### What you should do
Find where "Viewport: 1366px width, 768px height." appears in the entries below. That line and all lines after it, through the last, are to be duplicated exactly, with nothing else.
== Provided data ==
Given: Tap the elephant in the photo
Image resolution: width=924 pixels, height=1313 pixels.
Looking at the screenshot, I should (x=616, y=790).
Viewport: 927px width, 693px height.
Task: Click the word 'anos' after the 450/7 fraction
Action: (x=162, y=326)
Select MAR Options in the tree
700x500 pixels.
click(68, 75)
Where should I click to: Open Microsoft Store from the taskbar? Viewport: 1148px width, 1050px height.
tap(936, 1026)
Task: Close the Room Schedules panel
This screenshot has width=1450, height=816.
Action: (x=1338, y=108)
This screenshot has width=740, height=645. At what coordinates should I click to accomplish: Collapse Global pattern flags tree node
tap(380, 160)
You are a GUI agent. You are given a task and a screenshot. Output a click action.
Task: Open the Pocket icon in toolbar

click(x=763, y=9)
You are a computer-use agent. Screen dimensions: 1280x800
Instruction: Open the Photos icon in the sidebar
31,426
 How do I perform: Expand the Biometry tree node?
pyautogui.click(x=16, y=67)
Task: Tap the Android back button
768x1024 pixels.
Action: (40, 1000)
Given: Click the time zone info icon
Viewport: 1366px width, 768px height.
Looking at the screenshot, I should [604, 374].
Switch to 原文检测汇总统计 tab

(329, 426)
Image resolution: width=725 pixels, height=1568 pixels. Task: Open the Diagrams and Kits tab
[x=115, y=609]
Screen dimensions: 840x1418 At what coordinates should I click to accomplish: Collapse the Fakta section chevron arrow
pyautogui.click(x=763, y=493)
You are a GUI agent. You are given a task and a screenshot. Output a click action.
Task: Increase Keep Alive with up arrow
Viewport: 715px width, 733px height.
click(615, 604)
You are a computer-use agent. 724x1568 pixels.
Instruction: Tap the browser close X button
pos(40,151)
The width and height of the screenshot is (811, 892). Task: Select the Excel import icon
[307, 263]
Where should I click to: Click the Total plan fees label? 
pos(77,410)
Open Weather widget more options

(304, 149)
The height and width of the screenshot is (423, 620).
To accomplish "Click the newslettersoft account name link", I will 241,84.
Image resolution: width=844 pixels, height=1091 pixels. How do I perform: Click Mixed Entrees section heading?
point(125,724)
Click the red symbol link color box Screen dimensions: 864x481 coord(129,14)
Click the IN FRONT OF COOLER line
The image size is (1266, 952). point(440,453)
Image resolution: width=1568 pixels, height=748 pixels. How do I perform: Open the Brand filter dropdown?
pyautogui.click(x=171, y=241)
===
### Solution to this problem
Viewport: 1366px width, 768px height.
Looking at the screenshot, I should [604, 374].
Switch to 原文检测汇总统计 tab

(329, 426)
Image resolution: width=725 pixels, height=1568 pixels. Task: Open the Diagrams and Kits tab
[x=115, y=609]
Screen dimensions: 840x1418 At what coordinates should I click to accomplish: Collapse the Fakta section chevron arrow
pyautogui.click(x=763, y=493)
You are a GUI agent. You are given a task and a screenshot. Output a click action.
Task: Increase Keep Alive with up arrow
Viewport: 715px width, 733px height.
click(615, 604)
You are a computer-use agent. 724x1568 pixels.
Instruction: Tap the browser close X button
pos(40,151)
The width and height of the screenshot is (811, 892). Task: Select the Excel import icon
[307, 263]
Where should I click to: Click the Total plan fees label? 
pos(77,410)
Open Weather widget more options

(304, 149)
The height and width of the screenshot is (423, 620).
To accomplish "Click the newslettersoft account name link", I will 241,84.
Image resolution: width=844 pixels, height=1091 pixels. How do I perform: Click Mixed Entrees section heading?
point(125,724)
Click the red symbol link color box Screen dimensions: 864x481 coord(129,14)
Click the IN FRONT OF COOLER line
The image size is (1266, 952). point(440,453)
Image resolution: width=1568 pixels, height=748 pixels. How do I perform: Open the Brand filter dropdown?
pyautogui.click(x=171, y=241)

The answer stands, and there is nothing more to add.